OBJECTIVE » Output every line of the records below as a numbered list, omitting blank lines.

*** EXERCISE INPUTS

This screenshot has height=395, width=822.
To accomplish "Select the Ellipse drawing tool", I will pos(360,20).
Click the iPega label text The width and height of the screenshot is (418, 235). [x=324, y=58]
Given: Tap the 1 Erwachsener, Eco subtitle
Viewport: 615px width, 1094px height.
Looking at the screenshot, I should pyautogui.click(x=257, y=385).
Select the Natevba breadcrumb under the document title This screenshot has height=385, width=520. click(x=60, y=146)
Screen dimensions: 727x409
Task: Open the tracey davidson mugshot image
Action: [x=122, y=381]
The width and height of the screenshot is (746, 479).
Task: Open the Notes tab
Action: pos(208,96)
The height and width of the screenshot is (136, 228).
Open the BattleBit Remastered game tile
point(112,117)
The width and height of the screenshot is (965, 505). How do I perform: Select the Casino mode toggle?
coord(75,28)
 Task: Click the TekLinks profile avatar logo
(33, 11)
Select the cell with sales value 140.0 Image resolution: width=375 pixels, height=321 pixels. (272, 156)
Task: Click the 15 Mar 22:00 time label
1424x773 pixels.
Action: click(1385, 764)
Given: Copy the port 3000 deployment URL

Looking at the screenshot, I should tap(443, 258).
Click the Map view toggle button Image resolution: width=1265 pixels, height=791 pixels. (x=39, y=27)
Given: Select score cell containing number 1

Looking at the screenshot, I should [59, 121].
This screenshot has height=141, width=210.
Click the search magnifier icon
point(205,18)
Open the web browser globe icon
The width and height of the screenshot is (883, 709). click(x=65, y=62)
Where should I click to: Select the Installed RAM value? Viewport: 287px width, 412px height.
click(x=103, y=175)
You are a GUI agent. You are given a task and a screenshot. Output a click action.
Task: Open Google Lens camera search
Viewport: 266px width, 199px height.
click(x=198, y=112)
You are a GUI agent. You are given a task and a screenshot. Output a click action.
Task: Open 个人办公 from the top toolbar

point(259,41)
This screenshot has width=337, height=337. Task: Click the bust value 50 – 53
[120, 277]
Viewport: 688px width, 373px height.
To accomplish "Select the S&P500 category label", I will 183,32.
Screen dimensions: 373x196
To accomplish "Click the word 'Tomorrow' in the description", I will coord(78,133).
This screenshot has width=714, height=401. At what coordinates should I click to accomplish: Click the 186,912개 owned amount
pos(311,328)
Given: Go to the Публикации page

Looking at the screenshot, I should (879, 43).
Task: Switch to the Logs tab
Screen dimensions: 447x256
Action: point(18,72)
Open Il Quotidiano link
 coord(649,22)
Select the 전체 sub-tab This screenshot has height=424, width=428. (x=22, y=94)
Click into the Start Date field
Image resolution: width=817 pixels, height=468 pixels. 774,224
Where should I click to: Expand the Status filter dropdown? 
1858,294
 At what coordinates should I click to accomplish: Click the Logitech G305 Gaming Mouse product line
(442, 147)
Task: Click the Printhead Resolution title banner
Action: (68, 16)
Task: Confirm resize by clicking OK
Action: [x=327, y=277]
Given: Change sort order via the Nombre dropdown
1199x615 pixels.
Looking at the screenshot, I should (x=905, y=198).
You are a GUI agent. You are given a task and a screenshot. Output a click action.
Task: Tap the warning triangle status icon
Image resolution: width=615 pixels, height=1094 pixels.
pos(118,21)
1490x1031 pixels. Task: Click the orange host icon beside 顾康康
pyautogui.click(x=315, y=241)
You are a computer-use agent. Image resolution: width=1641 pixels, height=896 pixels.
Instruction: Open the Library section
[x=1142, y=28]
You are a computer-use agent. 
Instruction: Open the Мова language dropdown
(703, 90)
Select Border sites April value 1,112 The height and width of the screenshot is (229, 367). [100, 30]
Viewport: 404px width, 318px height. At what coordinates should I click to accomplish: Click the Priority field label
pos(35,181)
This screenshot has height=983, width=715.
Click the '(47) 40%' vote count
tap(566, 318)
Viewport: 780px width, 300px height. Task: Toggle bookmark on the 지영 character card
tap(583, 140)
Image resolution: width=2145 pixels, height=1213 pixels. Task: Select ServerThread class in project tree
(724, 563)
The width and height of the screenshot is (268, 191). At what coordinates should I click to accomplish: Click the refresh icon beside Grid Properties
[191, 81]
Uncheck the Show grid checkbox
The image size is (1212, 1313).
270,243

******

RESULT »
1. This screenshot has height=395, width=822.
2. To accomplish "Select the Ellipse drawing tool", I will pos(360,20).
3. Click the iPega label text The width and height of the screenshot is (418, 235). [x=324, y=58]
4. Given: Tap the 1 Erwachsener, Eco subtitle
5. Viewport: 615px width, 1094px height.
6. Looking at the screenshot, I should pyautogui.click(x=257, y=385).
7. Select the Natevba breadcrumb under the document title This screenshot has height=385, width=520. click(x=60, y=146)
8. Screen dimensions: 727x409
9. Task: Open the tracey davidson mugshot image
10. Action: [x=122, y=381]
11. The width and height of the screenshot is (746, 479).
12. Task: Open the Notes tab
13. Action: pos(208,96)
14. The height and width of the screenshot is (136, 228).
15. Open the BattleBit Remastered game tile
16. point(112,117)
17. The width and height of the screenshot is (965, 505). How do I perform: Select the Casino mode toggle?
18. coord(75,28)
19.  Task: Click the TekLinks profile avatar logo
20. (33, 11)
21. Select the cell with sales value 140.0 Image resolution: width=375 pixels, height=321 pixels. (272, 156)
22. Task: Click the 15 Mar 22:00 time label
23. 1424x773 pixels.
24. Action: click(1385, 764)
25. Given: Copy the port 3000 deployment URL
26. Looking at the screenshot, I should tap(443, 258).
27. Click the Map view toggle button Image resolution: width=1265 pixels, height=791 pixels. (x=39, y=27)
28. Given: Select score cell containing number 1
29. Looking at the screenshot, I should [59, 121].
30. This screenshot has height=141, width=210.
31. Click the search magnifier icon
32. point(205,18)
33. Open the web browser globe icon
34. The width and height of the screenshot is (883, 709). click(x=65, y=62)
35. Where should I click to: Select the Installed RAM value? Viewport: 287px width, 412px height.
36. click(x=103, y=175)
37. You are a GUI agent. You are given a task and a screenshot. Output a click action.
38. Task: Open Google Lens camera search
39. Viewport: 266px width, 199px height.
40. click(x=198, y=112)
41. You are a GUI agent. You are given a task and a screenshot. Output a click action.
42. Task: Open 个人办公 from the top toolbar
43. point(259,41)
44. This screenshot has width=337, height=337. Task: Click the bust value 50 – 53
45. [120, 277]
46. Viewport: 688px width, 373px height.
47. To accomplish "Select the S&P500 category label", I will 183,32.
48. Screen dimensions: 373x196
49. To accomplish "Click the word 'Tomorrow' in the description", I will coord(78,133).
50. This screenshot has width=714, height=401. At what coordinates should I click to accomplish: Click the 186,912개 owned amount
51. pos(311,328)
52. Given: Go to the Публикации page
53. Looking at the screenshot, I should (879, 43).
54. Task: Switch to the Logs tab
55. Screen dimensions: 447x256
56. Action: point(18,72)
57. Open Il Quotidiano link
58.  coord(649,22)
59. Select the 전체 sub-tab This screenshot has height=424, width=428. (x=22, y=94)
60. Click into the Start Date field
61. Image resolution: width=817 pixels, height=468 pixels. 774,224
62. Where should I click to: Expand the Status filter dropdown? 
63. 1858,294
64.  At what coordinates should I click to accomplish: Click the Logitech G305 Gaming Mouse product line
65. (442, 147)
66. Task: Click the Printhead Resolution title banner
67. Action: (68, 16)
68. Task: Confirm resize by clicking OK
69. Action: [x=327, y=277]
70. Given: Change sort order via the Nombre dropdown
71. 1199x615 pixels.
72. Looking at the screenshot, I should (x=905, y=198).
73. You are a GUI agent. You are given a task and a screenshot. Output a click action.
74. Task: Tap the warning triangle status icon
75. Image resolution: width=615 pixels, height=1094 pixels.
76. pos(118,21)
77. 1490x1031 pixels. Task: Click the orange host icon beside 顾康康
78. pyautogui.click(x=315, y=241)
79. You are a computer-use agent. Image resolution: width=1641 pixels, height=896 pixels.
80. Instruction: Open the Library section
81. [x=1142, y=28]
82. You are a computer-use agent. 
83. Instruction: Open the Мова language dropdown
84. (703, 90)
85. Select Border sites April value 1,112 The height and width of the screenshot is (229, 367). [100, 30]
86. Viewport: 404px width, 318px height. At what coordinates should I click to accomplish: Click the Priority field label
87. pos(35,181)
88. This screenshot has height=983, width=715.
89. Click the '(47) 40%' vote count
90. tap(566, 318)
91. Viewport: 780px width, 300px height. Task: Toggle bookmark on the 지영 character card
92. tap(583, 140)
93. Image resolution: width=2145 pixels, height=1213 pixels. Task: Select ServerThread class in project tree
94. (724, 563)
95. The width and height of the screenshot is (268, 191). At what coordinates should I click to accomplish: Click the refresh icon beside Grid Properties
96. [191, 81]
97. Uncheck the Show grid checkbox
98. The image size is (1212, 1313).
99. 270,243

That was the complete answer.